Noise-induced hearing loss (NIHL) is the second most common form of acquired hearing impairment,1 following age. According to the National Institute on Deafness and Other Communication Disorders (NIDCD), 22 million Americans suffer from NIHL to some degree. NIHL refers to hearing loss due to extended exposure to sounds at or above 85 decibels (dB) that can damage the structures of the inner ear.2
Noise-induced hearing loss due to excessive exposure to music via various headsets and listening devices has become a topic of interest, at the forefront of hearing conservation. Campaigns have been developed to raise awareness of the risk levels these devices present to hearing health.3 While previous research has found that the number of consumers listening to audio devices at unsafe levels may be as low as 5% to 25%,4-7 it is this portion of the listening public that needs to be educated in terms of hearing conservation.3 It has also been shown that people with prior noise-exposure education rank hearing loss as a greater health problem than those not exposed to the education,8 adding to the need for increased information available on noise-cancellation devices with attached audio components.

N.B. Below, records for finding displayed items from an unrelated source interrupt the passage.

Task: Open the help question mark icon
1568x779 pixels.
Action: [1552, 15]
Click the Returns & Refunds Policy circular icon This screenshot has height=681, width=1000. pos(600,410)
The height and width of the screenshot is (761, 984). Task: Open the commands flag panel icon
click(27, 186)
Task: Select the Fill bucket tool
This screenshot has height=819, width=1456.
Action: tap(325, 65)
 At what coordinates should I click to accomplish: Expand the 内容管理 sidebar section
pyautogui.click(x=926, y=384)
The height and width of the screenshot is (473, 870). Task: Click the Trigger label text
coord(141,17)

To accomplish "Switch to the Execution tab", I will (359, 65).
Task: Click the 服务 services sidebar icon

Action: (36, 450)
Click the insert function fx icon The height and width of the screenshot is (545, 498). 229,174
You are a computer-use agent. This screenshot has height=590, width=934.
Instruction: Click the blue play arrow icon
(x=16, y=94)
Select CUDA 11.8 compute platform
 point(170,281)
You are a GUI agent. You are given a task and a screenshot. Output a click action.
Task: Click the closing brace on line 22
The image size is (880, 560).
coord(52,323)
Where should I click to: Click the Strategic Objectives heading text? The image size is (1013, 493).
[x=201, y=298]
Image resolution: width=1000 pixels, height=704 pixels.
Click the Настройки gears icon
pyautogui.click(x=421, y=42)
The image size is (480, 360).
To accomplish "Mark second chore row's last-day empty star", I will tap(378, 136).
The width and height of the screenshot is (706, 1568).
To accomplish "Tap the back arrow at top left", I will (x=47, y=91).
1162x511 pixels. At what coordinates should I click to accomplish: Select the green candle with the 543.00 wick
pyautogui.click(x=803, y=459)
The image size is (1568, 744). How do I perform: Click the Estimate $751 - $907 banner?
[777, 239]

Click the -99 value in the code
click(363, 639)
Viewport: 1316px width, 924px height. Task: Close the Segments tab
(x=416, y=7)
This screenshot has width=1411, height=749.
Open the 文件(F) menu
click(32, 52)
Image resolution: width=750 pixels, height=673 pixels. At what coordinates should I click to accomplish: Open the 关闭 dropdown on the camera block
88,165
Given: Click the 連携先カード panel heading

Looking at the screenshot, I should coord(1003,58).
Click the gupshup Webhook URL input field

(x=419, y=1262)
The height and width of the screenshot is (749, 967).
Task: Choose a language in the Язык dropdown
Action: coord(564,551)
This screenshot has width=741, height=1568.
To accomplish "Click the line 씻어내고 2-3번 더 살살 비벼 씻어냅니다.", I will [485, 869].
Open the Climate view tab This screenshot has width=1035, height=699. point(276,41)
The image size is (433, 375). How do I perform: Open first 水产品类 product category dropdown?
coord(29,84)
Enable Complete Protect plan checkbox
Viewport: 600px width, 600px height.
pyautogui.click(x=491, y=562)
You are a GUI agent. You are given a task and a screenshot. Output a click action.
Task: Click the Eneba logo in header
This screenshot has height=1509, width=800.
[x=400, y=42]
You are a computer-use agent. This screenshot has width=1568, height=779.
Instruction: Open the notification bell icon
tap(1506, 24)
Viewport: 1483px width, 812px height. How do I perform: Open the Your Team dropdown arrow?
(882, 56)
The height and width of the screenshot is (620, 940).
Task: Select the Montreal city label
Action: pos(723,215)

In 2005, Chung et al8 surveyed teens and adolescents and found that only 8% of the respondents felt hearing loss is a “very big problem.” Interestingly, the respondents who had previous education regarding the risks of noise exposure ranked hearing loss much higher than those respondents with no prior noise-exposure education.
A goal of the current study is to increase the available knowledge and to educate the public regarding the risk of music-induced hearing loss.
How Loud Is Your Music? Preferred Listening Levels and Portable Music
Preferred listening levels continue to be researched as ownership of MP3 players and iPods has dramatically increased. Hodgetts, Rieger, and Szarko9 investigated the effect of different environments on the PLLs chosen by participants using different types of headphones. The study found that PLLs increased in the presence of ambient noise using MP3 music players, with in-the-ear, over-the-ear, and over-the-ear with noise reduction style headphones. While the study included headphones with noise reduction technology, noise-cancellation devices specifically were not investigated, and it is not known if these devices will allow users to set PLLs at safe listening levels.
Several studies10,11 indicate that the number of people listening at dangerous exposure levels is small in comparison to those listening at safe levels. Lee et al10 asked 16 participants to set their personal listening device to a preferred maximum listening level for 3 hours then measured temporary threshold shift (TTS). Results determined that 37% of the participants experienced a TTS of 10 dB or more in at least one frequency. The output of the headset for these participants averaged 92 dBSPL. One participant experienced a shift of 35 dB in the right ear at one frequency. The output of the headset for this participant was 104 dBSPL. In such cases, users of personal listening devices are placing their auditory systems at risk for permanent damage.
The PLLs of personal cassette players (PCPs) were examined in individuals commuting to and from work.7 The volume levels of the PCPs were set by the commuters and the headsets were placed on KEMAR in the presence of 73.2 dBA background noise. The measured continuous noise level under the headphones averaged 86.1 dBA. This study also found that the duration of exposure ranged from 40 minutes to 13 hours per day.7 The PLL coupled with the extended listening duration will place the user at risk for hearing loss.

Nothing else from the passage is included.